SynthMorph is a computer aided design software design to implement some of the basic notions behind recent theories in the development of shape in organisms. The software, created in Processing, is designed to evolve shape through a precise combination of morphogenetic effectors. The theory of morphogenetic effectors has been proposed by Jamie Davies, and advances that any shape in living organisms, regardless of its complexity, is the result of the precise permutation of 10 morphogenetic effectors. In this way, any shape found in nature can be defined through the events which took place in their generation.
The framework of morphogenetic effectors served to propose an alternative to design generation in design contexts. Instead of evolving a shape through geometric abstractions, SynthMorph presents the designer with a user interface in which they can control activate and combine the different effectors. The software works by means of a particle-based simulation, whereby individual agents respond to chemical changes in their environment and vicinity to other agents. The chemical environment is controlled through a series of attractors, which create repel or draw particles based on strength and field adjustments.
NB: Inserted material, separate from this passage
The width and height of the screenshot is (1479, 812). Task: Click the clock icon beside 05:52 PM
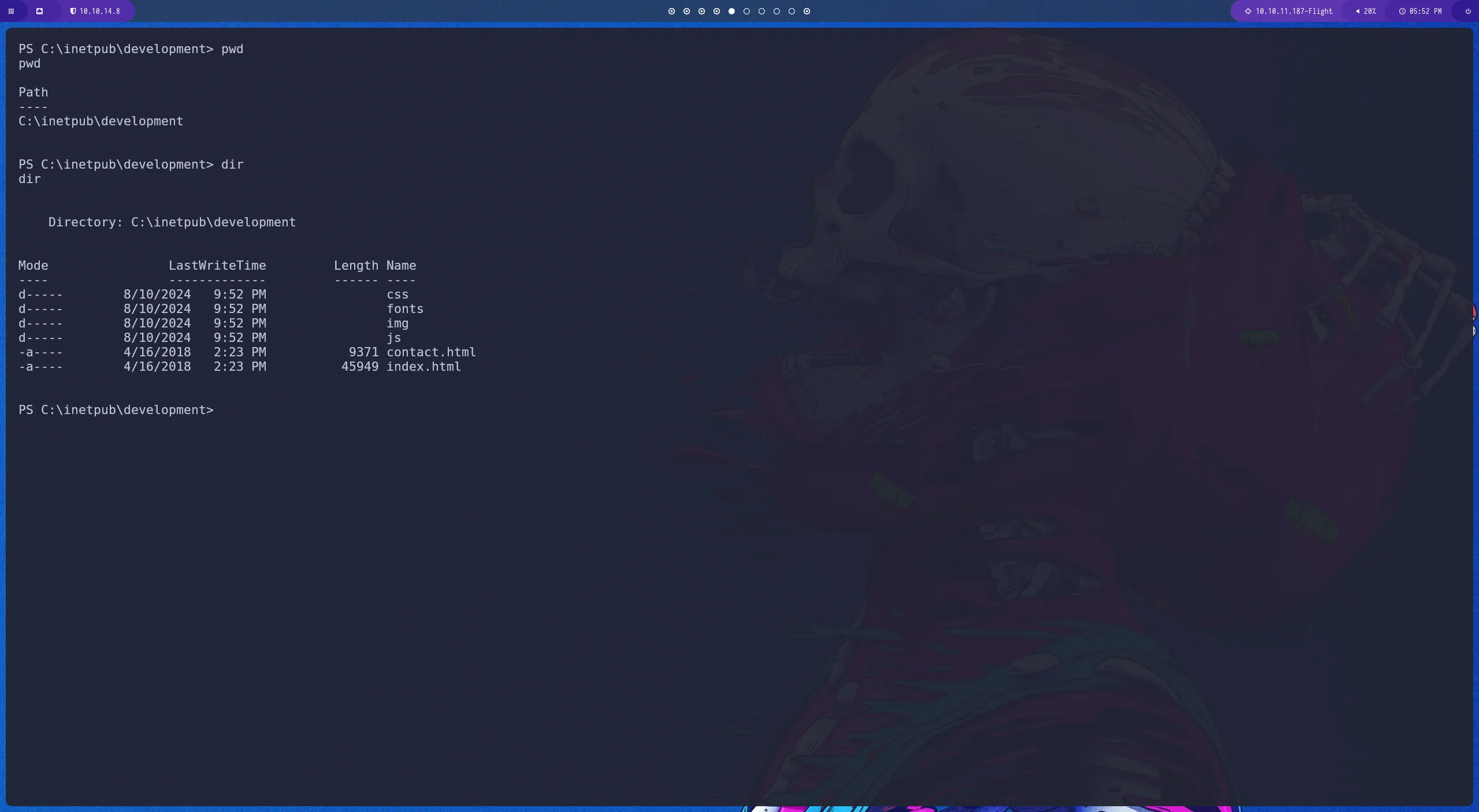1402,11
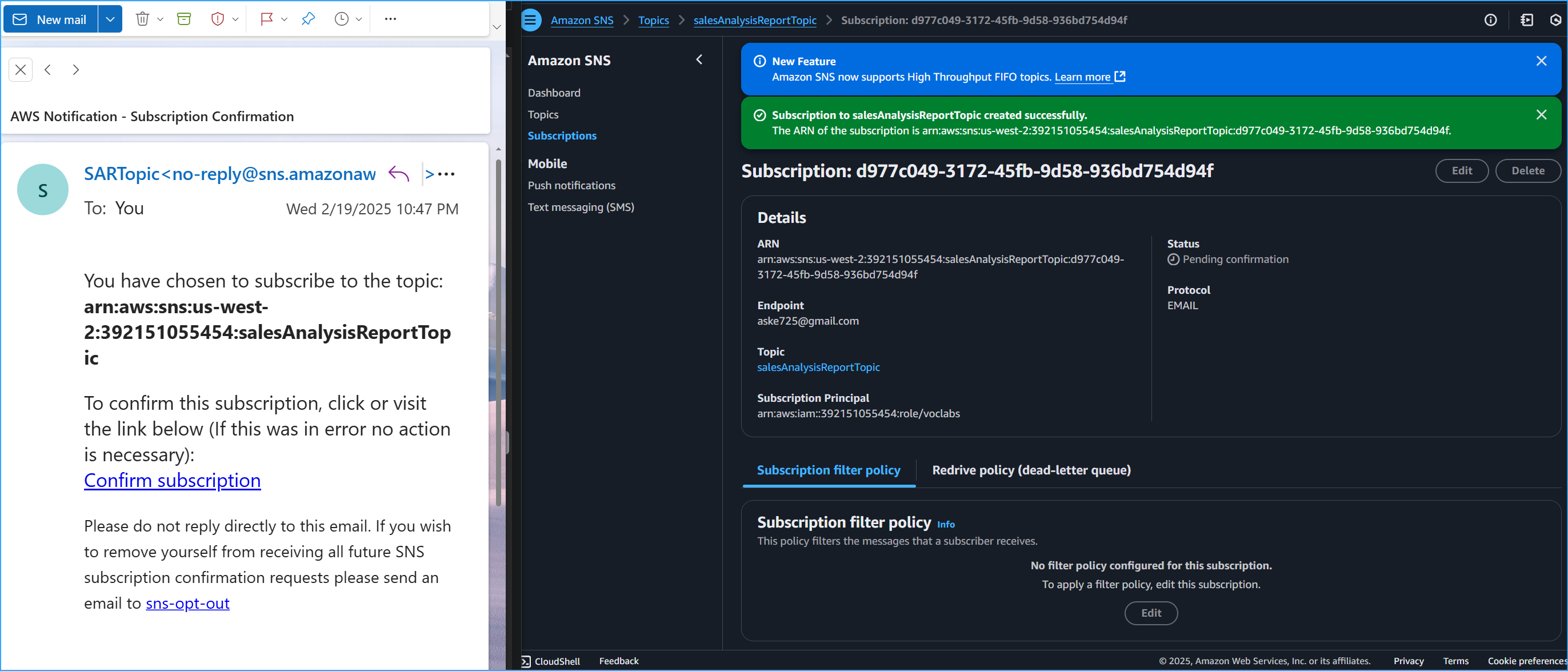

SynthMorph was created concurrently with a series of biomineralisation experiments (also documented in this website). The experimentation process provided with inspiration to draw analogies to actual living systems. As such, the software also provided as a way of exploring some of the concepts which we’re being discovered and analysed in the laboratory experiments. For instance, we started describing the particles in this simulation as akin to mesoscopic units of bacteria, and some of the observed patterns as similar to those in bacterial colonies.